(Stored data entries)
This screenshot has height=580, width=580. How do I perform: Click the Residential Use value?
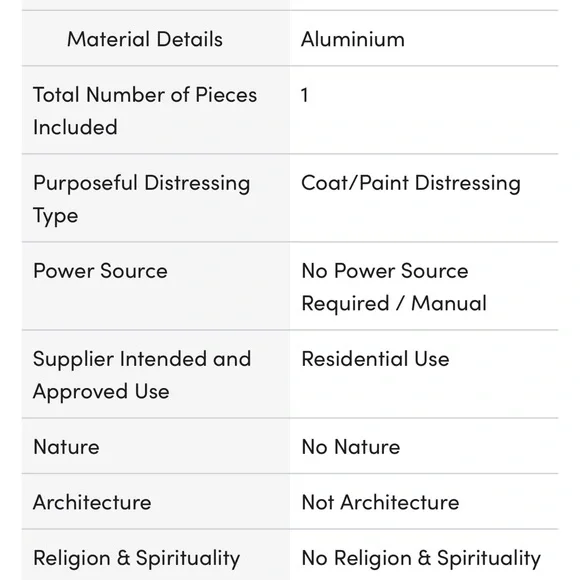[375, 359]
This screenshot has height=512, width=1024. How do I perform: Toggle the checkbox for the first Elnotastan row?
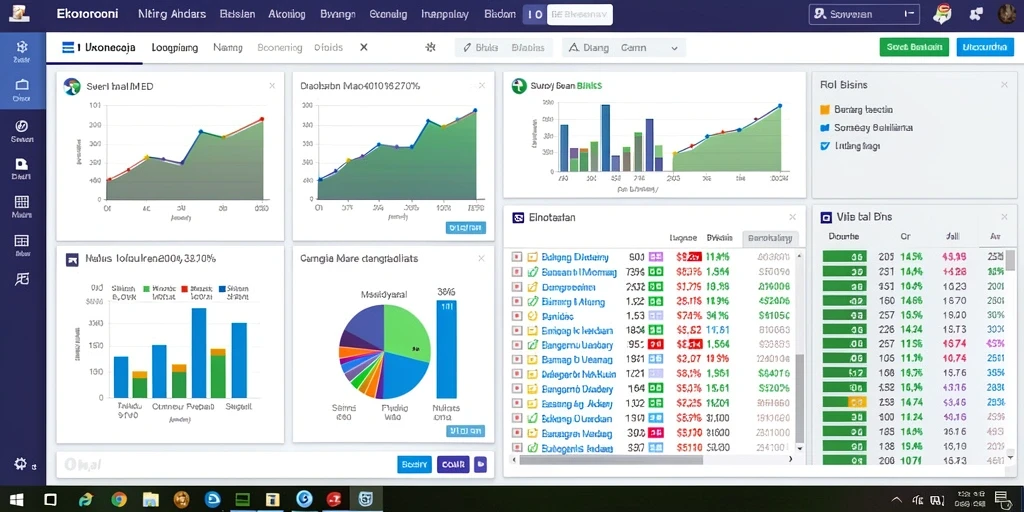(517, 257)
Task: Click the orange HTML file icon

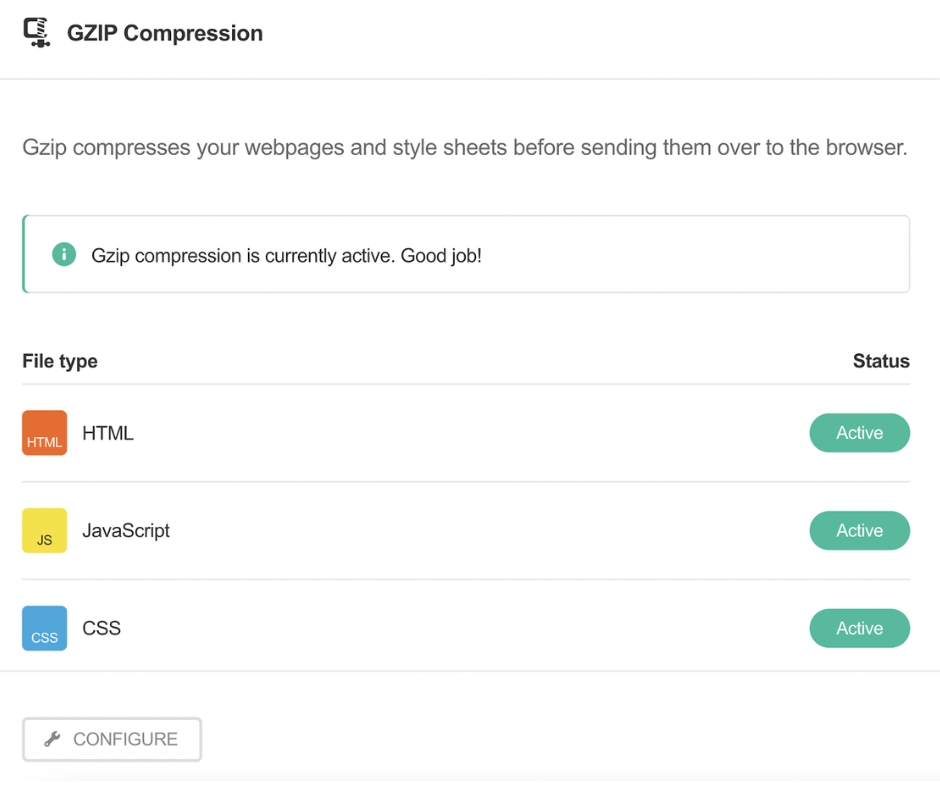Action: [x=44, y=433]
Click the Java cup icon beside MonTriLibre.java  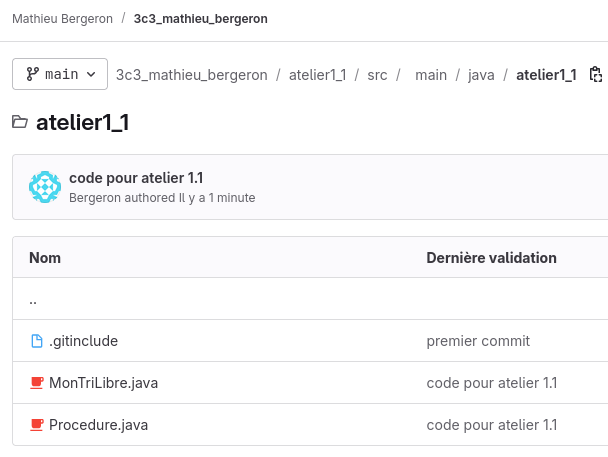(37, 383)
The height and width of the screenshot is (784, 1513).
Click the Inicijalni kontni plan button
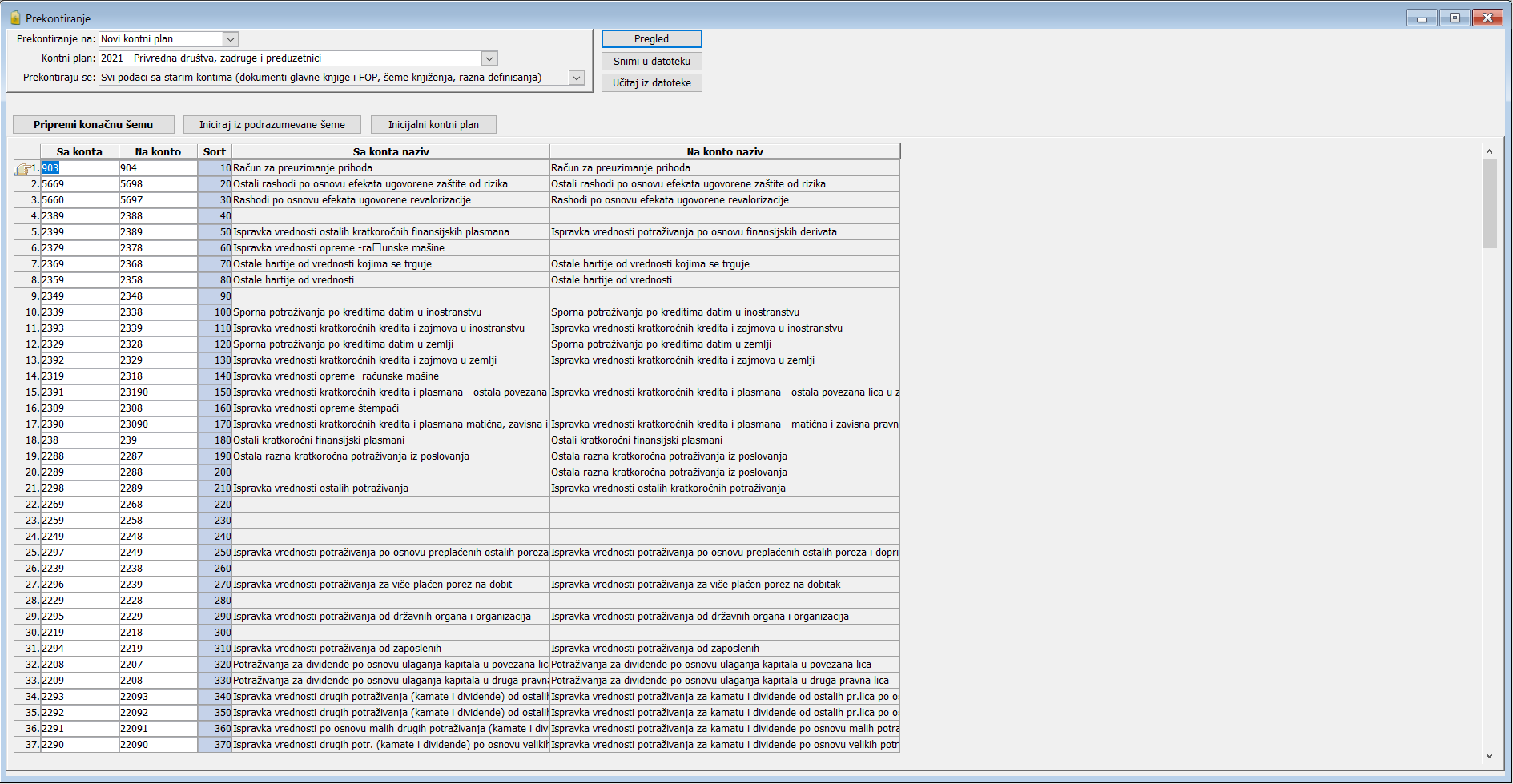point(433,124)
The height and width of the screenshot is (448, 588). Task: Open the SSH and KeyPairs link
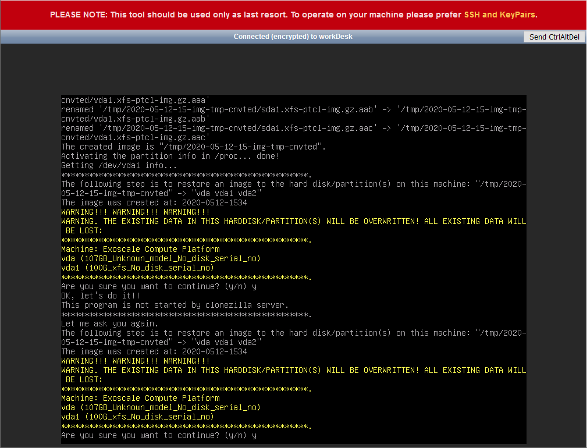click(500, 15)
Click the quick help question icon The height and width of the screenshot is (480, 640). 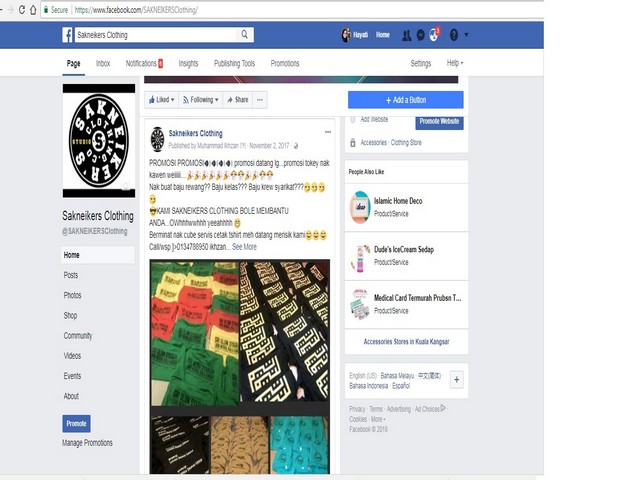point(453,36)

--

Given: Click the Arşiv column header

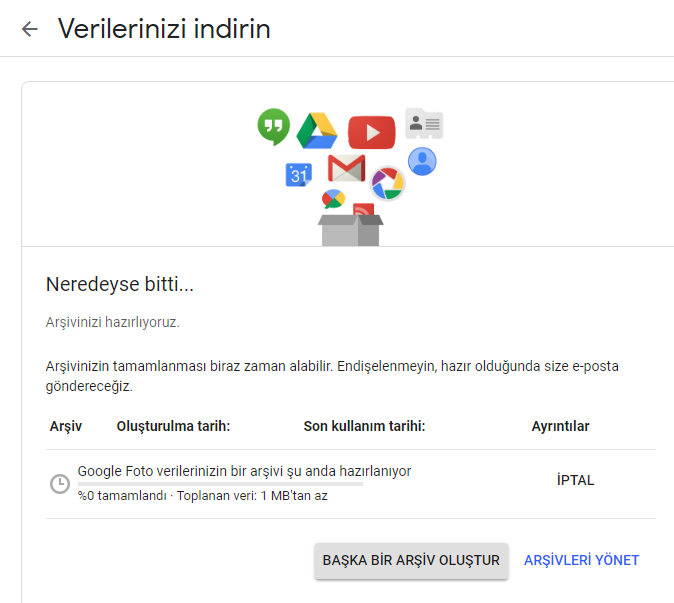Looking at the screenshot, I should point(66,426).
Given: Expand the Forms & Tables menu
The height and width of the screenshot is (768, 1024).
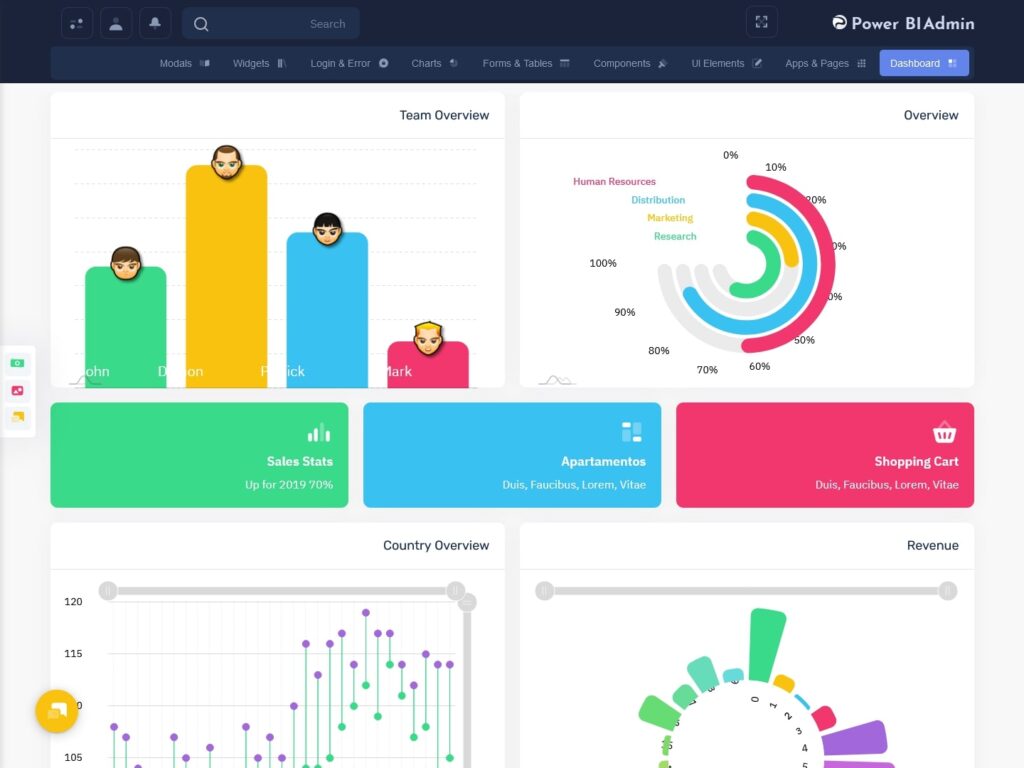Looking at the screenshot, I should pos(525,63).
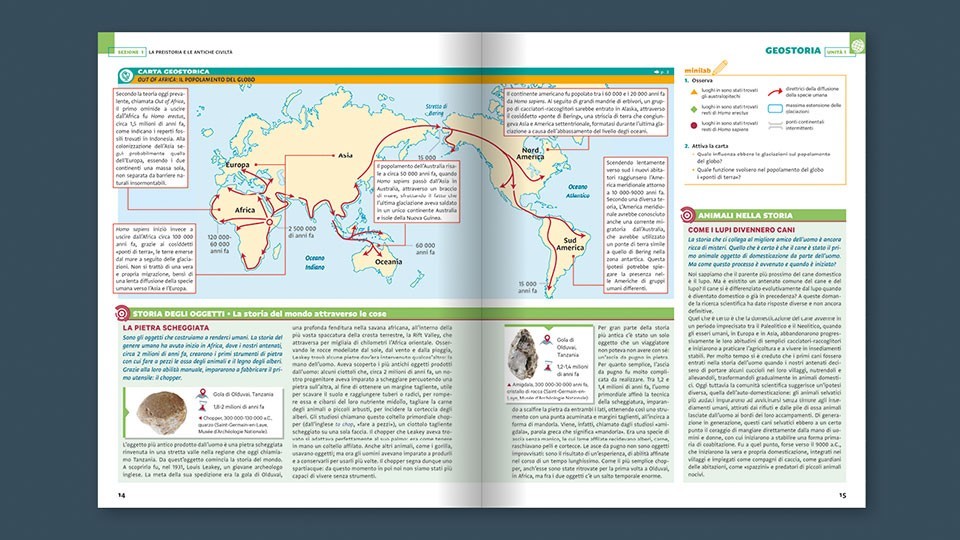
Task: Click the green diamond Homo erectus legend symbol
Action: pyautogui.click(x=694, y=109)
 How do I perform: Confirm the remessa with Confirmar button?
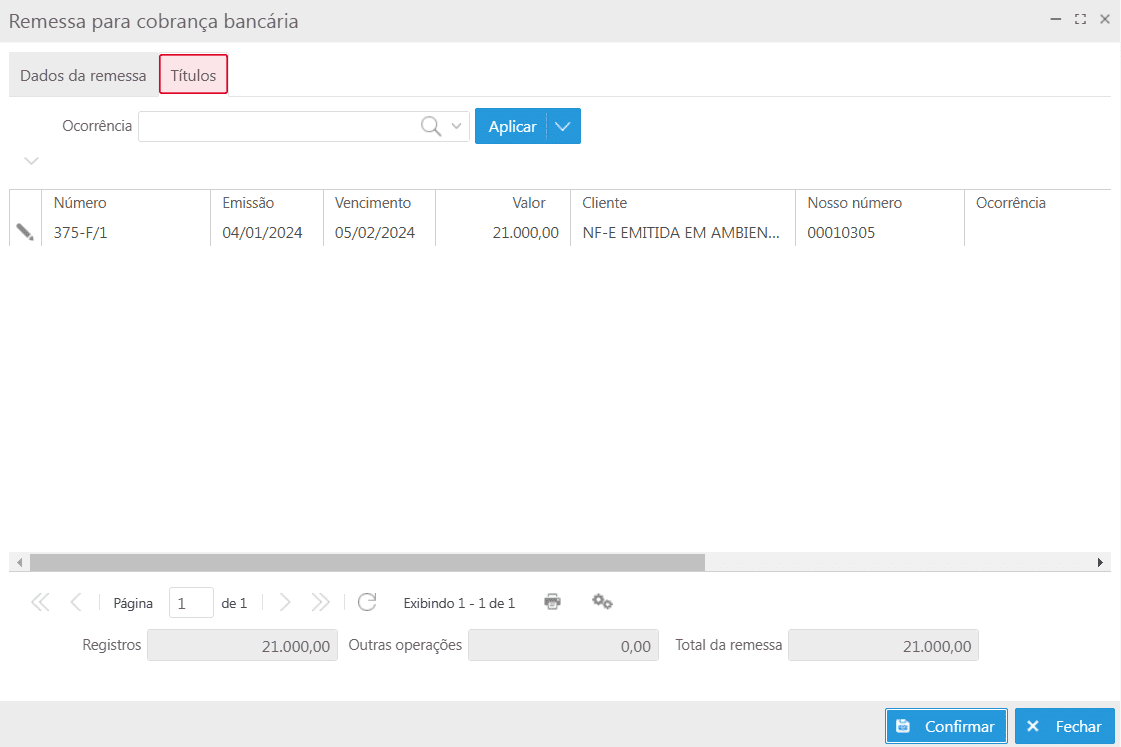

---

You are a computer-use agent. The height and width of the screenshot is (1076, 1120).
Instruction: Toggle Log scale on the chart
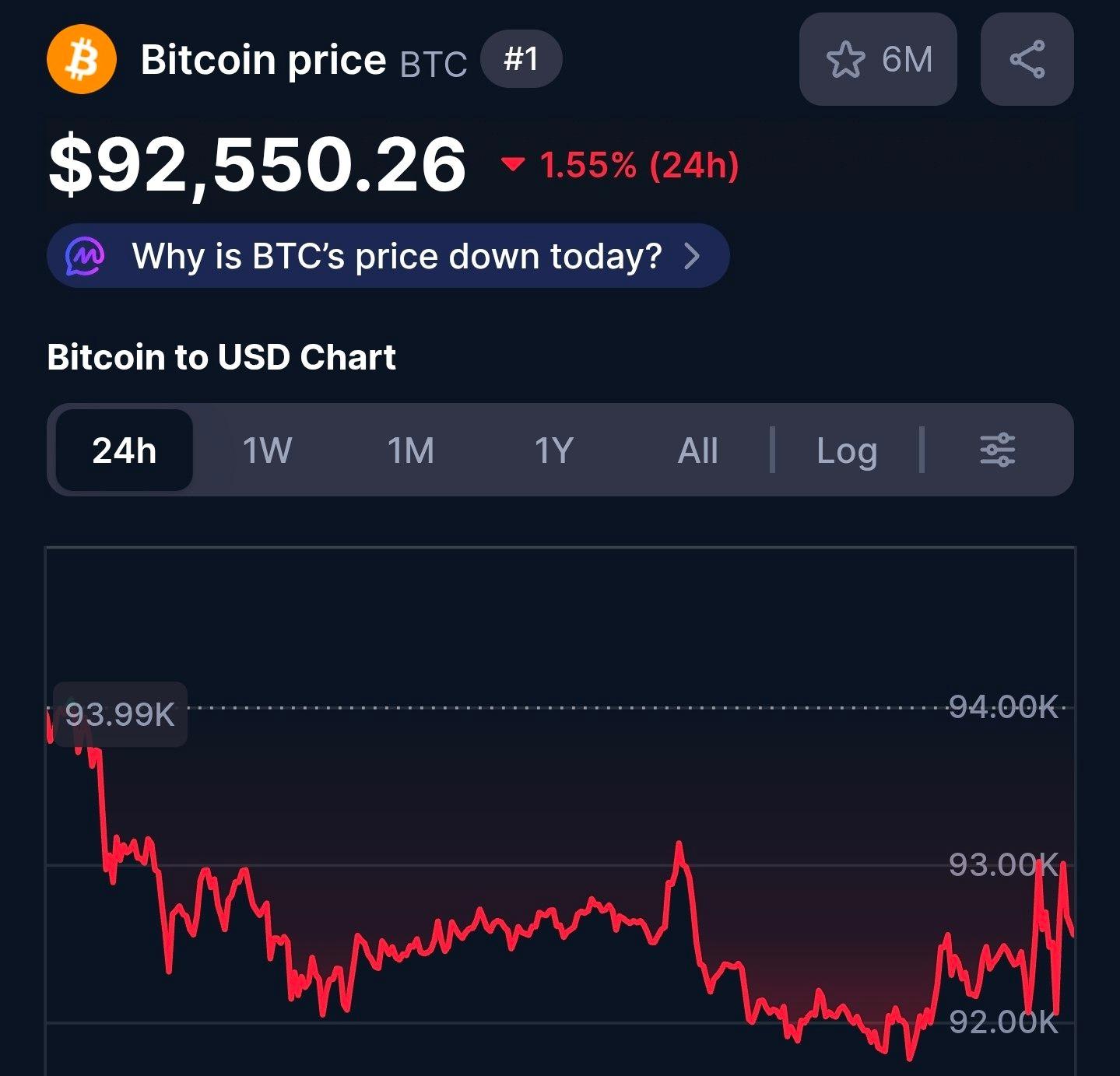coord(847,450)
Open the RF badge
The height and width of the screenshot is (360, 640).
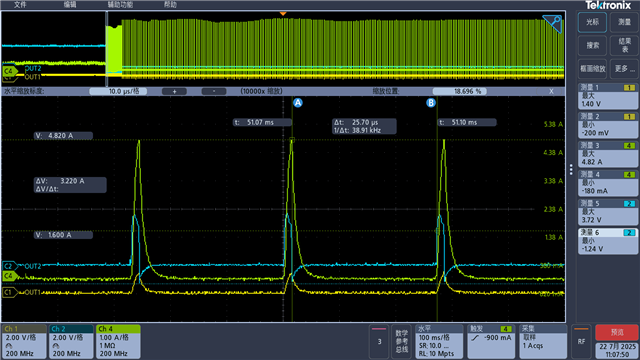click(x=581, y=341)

> _Exercise instructions_
Retype only the lines above from the one with "The height and width of the screenshot is (768, 1024)." through the one with "How do I perform: Confirm", exactly and with both ends. Images stay out.

> _Written solution_
The height and width of the screenshot is (768, 1024).
Looking at the screenshot, I should pos(525,63).
Task: Click the green diamond Homo erectus legend symbol
Action: pyautogui.click(x=694, y=109)
 How do I perform: Confirm the remessa with Confirmar button?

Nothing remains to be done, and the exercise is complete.